Techniques for the Cograph Editing Problem: Module Merge is equivalent to Editing P4s

TL;DR

This paper introduces a new perspective on cograph editing by showing that module merging is equivalent to editing induced P4s, leading to an exact algorithm and potential heuristics for this NP-hard problem.

Contribution

It establishes the equivalence between P4 editing and module merging in the context of cograph editing, enabling new algorithmic approaches.

Findings

New exact algorithm for cograph editing

Module merge operation is equivalent to P4 editing

Potential for improved heuristics based on this equivalence

Abstract

Cographs are graphs in which no four vertices induce a simple connected path $P_4$. Cograph editing is to find for a given graph $G = (V,E)$ a set of at most $k$ edge additions and deletions that transform $G$ into a cograph. This combinatorial optimization problem is NP-hard.
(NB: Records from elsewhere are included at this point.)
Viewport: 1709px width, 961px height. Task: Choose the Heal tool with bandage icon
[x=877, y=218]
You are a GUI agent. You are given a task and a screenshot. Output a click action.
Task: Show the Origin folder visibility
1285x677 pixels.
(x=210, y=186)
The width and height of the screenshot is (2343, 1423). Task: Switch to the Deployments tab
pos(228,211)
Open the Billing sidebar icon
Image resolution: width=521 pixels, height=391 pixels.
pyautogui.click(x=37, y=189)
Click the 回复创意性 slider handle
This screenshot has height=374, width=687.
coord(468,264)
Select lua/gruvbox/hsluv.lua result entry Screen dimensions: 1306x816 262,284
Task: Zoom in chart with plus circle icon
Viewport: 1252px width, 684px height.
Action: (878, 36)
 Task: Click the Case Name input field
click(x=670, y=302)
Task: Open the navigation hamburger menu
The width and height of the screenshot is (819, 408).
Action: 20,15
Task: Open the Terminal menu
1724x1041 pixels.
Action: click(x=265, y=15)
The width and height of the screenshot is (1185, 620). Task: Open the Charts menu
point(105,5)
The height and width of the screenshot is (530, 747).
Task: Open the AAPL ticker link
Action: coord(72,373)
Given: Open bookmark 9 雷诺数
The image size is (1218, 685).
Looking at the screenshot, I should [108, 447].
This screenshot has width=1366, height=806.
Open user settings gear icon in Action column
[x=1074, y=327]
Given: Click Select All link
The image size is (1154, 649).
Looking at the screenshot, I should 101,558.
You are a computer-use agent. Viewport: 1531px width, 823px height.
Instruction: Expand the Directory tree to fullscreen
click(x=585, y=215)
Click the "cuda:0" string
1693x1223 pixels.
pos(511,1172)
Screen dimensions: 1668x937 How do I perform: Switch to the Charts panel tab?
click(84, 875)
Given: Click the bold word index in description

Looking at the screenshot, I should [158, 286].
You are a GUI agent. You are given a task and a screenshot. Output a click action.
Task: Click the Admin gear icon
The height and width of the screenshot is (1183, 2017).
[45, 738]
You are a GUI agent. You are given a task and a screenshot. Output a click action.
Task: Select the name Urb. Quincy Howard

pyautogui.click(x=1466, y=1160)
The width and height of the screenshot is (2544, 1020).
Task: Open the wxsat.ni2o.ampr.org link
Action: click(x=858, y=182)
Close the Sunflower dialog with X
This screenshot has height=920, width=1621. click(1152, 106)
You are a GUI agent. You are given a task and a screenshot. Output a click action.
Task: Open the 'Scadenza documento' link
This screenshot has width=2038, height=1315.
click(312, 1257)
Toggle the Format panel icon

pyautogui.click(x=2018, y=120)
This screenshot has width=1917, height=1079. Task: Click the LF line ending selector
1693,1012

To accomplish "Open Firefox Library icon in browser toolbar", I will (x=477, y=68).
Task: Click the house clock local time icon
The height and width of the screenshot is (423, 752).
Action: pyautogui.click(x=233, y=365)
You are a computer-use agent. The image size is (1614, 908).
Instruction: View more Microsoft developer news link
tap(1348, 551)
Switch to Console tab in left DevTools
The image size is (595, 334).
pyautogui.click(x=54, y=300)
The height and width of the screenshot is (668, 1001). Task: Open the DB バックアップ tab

It has, recently found applications in the context of phylogenetics, hence good heuristics are of practical importance. It is well-known that the cograph editing problem can be solved independently on the so-called strong prime modules of the modular decomposition of $G$. We show here that editing the induced $P_4$'s of a given graph is equivalent to resolving strong prime modules by means of a newly defined merge operation on the submodules. This observation leads to a new exact algorithm for the cograph editing problem that can be used as a starting point for the construction of novel heuristics.